What are Security Tokens? This article is based on the blockchain project: github.com/xitu/blockc… Faintz

What is Security Tokens?

If you go to YouTube right now and search for Security Tokens.

You might get something like this:

  • Why Is Security Tokens the future?
  • Is Security Tokens the next big thing?

So there seems to be a lot of hype behind Security Tokens today. In this guide, we’ll learn all about Security Tokens and see if they’re worth your time.

But, as always, we’ll start with the basics.

What is a Token?

Determining the exact definition of “Token” can be a bit complicated. Here’s a very broad but non-universal definition: a Token represents something in its particular ecosystem that can measure value, shares, voting rights, or anything else. A Token is not limited to a specific role, it can play many roles in its native ecosystem.

Before we go any further, however, one issue must be clearly distinguished. The difference between cryptocurrencies and tokens.

Cryptocurrencies, such as Bitcoin, Bitcoin Cash, Ethereum, etc., can be platform-independent and can be used as a form of money outside of their native environment. Basically, these are the “cryptocurrencies” we’re all familiar with.

On the other hand, examples of platforms like OmiseGO and Golem that exist on ethereum as a specific platform we call tokens.

Tokens, which represent assets or utilities owned by a company, are usually given to investors during a public offering called an ICO (initial coin offering).

What is an ICO?

Icos are basically the cryptocurrency version of crowdfunding. Icos are truly revolutionary and have already achieved amazing results:

  • They provide the easiest way for DAPP developers to raise the money they need for their projects.
  • Anyone can invest in projects they are interested in and make themselves part of the project by purchasing tokens for specific DApps. (Here we are talking about Work Tokens.)

So, how do ICOs work?

First, developers publish a limited number of tokens. By keeping the number of tokens limited, ensure that they have value for themselves and give the ICO an achievable goal. Tokens can have a predetermined static price, or they can be increased or decreased depending on crowdfunding.

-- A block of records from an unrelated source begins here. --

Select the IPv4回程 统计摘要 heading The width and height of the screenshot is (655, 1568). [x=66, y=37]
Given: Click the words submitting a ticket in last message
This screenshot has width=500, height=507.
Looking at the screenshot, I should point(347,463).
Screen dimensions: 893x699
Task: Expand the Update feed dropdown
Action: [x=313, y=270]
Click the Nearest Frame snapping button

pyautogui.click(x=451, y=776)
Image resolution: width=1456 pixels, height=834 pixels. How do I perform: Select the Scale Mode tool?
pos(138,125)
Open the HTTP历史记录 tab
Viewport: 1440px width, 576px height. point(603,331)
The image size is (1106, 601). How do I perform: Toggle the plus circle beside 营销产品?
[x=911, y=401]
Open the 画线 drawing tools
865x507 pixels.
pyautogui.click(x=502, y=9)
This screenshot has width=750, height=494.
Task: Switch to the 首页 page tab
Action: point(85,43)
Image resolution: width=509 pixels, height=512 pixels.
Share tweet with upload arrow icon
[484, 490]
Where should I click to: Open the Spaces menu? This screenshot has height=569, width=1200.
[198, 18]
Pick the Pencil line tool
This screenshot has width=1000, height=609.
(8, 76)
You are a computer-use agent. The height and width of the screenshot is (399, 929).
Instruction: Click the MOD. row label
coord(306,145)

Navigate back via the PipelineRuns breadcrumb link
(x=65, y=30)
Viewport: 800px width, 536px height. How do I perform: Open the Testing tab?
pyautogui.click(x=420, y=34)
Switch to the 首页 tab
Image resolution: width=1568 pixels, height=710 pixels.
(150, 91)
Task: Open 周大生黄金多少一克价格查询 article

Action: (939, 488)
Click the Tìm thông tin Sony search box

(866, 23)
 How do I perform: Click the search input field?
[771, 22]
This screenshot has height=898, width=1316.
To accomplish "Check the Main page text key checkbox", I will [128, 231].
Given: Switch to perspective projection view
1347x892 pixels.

Trading is the easy part. If someone wants to buy these tokens, they simply send a specified amount of Ether to the crowdfunding address. When the (smart) contract detects that the transaction has been completed, they receive the corresponding number of tokens. Since everything on Ethereum is decentralized, an ICO can be considered a success if its Token holding addresses are well distributed and not heavily held by a physical address.

The recently concluded EOS ICO raised a whopping $4 billion in one year, making it the largest ICO to date.

Moreover, as TechCrunch points out, ICOs have given startups at least 3.5 times more money than Venture Capitals since 2017.

How do tokens gain value?

Before we move on to categorizing tokens, let’s take a look at what features tokens can provide to gain value.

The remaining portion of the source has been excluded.